Volteé la cabeza hacia Sir Artina, mi leal guardia, que permanecía expectante cerca del carruaje.
—Acompáñame —le ordené en voz baja—. Y escucha bien. Si en cualquier momento los occidentales intentan atacarme, tienes permiso para actuar sin reservas. A matar.
Sir Artina asintió con seriedad y me siguió mientras me dirigía al interior del palacio. No sabía qué pretendía Navier al convocarnos a ambos para desayunar juntos. Pero fuera cual fuera su motivo, presentía que esta mañana aún tenía muchas más sorpresas por revelar.
[.NAVIER.]
El aire matutino era fresco, con una brisa suave que hacía ondear la falda de mi vestido y el velo ligero que enmarcaba mi rostro. Me encontraba en los jardines traseros del palacio, cerca del lago, donde la superficie del agua reflejaba los destellos dorados del sol naciente.
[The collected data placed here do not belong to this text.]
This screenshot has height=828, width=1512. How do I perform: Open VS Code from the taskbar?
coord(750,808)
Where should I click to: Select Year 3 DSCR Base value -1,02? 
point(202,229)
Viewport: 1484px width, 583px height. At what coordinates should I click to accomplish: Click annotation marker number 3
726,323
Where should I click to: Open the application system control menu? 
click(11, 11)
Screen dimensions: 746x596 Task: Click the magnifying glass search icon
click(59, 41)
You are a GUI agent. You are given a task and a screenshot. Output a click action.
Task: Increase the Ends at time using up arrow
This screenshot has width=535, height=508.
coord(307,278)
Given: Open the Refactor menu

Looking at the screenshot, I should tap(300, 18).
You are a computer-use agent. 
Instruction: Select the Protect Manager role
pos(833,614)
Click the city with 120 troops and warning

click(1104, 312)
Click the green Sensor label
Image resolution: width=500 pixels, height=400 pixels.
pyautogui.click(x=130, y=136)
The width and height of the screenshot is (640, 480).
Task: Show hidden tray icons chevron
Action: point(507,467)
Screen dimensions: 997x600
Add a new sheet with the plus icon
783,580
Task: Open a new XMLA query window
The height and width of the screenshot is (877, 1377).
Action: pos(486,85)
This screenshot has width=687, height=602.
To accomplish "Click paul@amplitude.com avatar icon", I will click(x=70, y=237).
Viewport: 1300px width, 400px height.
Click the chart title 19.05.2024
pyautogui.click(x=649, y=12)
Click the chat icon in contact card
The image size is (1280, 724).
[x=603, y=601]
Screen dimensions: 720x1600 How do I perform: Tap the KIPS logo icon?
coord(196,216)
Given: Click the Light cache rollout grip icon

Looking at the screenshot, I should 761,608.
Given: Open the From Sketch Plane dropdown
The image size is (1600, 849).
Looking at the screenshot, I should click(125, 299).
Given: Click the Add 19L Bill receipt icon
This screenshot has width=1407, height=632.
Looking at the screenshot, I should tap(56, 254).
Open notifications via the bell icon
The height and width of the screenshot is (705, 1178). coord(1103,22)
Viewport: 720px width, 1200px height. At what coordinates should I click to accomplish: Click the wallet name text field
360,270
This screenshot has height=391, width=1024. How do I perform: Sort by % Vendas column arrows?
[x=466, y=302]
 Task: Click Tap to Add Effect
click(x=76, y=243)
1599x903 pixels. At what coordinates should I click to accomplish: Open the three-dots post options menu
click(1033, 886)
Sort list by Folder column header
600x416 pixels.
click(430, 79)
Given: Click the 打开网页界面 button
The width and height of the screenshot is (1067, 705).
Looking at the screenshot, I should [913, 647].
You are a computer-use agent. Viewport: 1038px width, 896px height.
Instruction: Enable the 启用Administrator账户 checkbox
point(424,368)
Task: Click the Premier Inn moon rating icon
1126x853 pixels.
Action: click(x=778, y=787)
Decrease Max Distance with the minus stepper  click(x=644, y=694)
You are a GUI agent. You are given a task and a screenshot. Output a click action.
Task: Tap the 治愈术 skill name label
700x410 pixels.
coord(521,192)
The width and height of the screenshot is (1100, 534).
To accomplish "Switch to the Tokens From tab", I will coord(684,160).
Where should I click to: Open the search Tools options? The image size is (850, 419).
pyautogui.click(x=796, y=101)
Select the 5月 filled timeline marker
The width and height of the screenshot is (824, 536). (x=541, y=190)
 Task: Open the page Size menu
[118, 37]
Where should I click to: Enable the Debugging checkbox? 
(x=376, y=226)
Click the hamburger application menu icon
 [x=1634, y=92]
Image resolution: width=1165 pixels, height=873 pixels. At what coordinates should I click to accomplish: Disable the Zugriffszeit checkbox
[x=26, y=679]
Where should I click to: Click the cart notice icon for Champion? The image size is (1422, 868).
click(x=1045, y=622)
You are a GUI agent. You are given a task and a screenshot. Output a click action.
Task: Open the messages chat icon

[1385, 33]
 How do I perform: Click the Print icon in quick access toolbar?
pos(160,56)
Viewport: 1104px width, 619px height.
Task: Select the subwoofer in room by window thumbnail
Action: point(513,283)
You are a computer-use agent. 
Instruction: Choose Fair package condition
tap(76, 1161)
Había elegido este lugar para el desayuno, un sitio apartado y tranquilo, lejos del bullicio del palacio, porque hoy... hoy debía ser un día especial.
La corona imperial descansaba sobre mi cabeza, su peso familiar me recordaba la promesa que hice al Imperio Occidental, una promesa que estaba a punto de cumplir de la manera más definitiva posible.
—Su Majestad —la voz de la condesa Jubel me sacó de mis pensamientos—. El desayuno está servido.
Asentí con calma y le dediqué una leve sonrisa.
—Gracias, condesa. Esperaré a los emperadores antes de comenzar.
Jubel inclinó ligeramente la cabeza y se retiró unos pasos, manteniéndose a una distancia respetuosa. Sabía que me observaba, percibiendo algo extraño en mi actitud, pero no preguntó nada.